Those startling statistics should make you sit straight up in your seat and have the hair stand up on the back of your neck.

It’s not about “resilience.” It’s about a total loss of hope, an absence of self-esteem, a devaluation of self-worth that have breached that resilience and sunk the afflicted into the depths of despair. Their resilience has been obliterated by a confluence of powerful negative events, or even an insurmountable singular event, that has overwhelmed and consumed their mental state.

The causes of depression are limitless. The death of a close loved one. The loss of a relationship. The loss of a job. An innate, deep-rooted unhappiness or sadness that makes being alive painful. Almost anything under the sun that is able to take control of our complicated minds and turn them into fragile, ticking time bombs.

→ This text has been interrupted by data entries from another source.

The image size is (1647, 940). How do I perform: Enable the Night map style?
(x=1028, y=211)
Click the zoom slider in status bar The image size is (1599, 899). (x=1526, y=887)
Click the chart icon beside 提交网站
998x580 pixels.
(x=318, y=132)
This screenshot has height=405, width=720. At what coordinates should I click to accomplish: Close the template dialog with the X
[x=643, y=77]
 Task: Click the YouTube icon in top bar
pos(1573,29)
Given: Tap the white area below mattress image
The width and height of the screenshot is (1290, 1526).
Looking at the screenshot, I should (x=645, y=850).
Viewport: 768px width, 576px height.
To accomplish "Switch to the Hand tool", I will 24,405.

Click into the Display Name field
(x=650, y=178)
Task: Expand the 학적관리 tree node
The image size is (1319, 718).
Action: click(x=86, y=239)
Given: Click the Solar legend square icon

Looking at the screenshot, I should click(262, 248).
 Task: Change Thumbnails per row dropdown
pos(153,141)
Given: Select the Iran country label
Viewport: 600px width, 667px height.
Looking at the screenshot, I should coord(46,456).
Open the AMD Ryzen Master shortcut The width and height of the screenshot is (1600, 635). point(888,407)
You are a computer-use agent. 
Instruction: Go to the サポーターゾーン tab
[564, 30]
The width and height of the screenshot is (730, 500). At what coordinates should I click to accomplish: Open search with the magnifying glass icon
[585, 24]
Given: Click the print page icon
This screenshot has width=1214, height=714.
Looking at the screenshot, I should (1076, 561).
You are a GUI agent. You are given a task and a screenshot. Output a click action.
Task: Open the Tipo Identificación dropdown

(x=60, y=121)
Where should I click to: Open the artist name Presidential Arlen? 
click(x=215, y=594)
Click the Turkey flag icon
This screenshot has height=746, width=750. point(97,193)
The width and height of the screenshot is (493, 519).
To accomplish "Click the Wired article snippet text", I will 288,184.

Amazingly successful people across the world have taken their own lives. Legendary actor Robin Williams. Soundgarden lead singer Chris Cornell. INXS frontman Michael Hutchence. Fashion designer Kate Spade. Celebrity chef Anthony Bourdain. And, of course, the man credited with changing the course of music forever in the 1990s, Nirvana’s Kurt Cobain.

The list is endless.

And there seems to be no end in sight. According to the CDC’s National Center for Health Statistics, the suicide rate between the years 2000 and 2020 jumped 30 percent in the United States. In one six-year span alone, the number of recorded suicides in the U.S. increased from 42,773 in 2014 to 45,799 in 2020.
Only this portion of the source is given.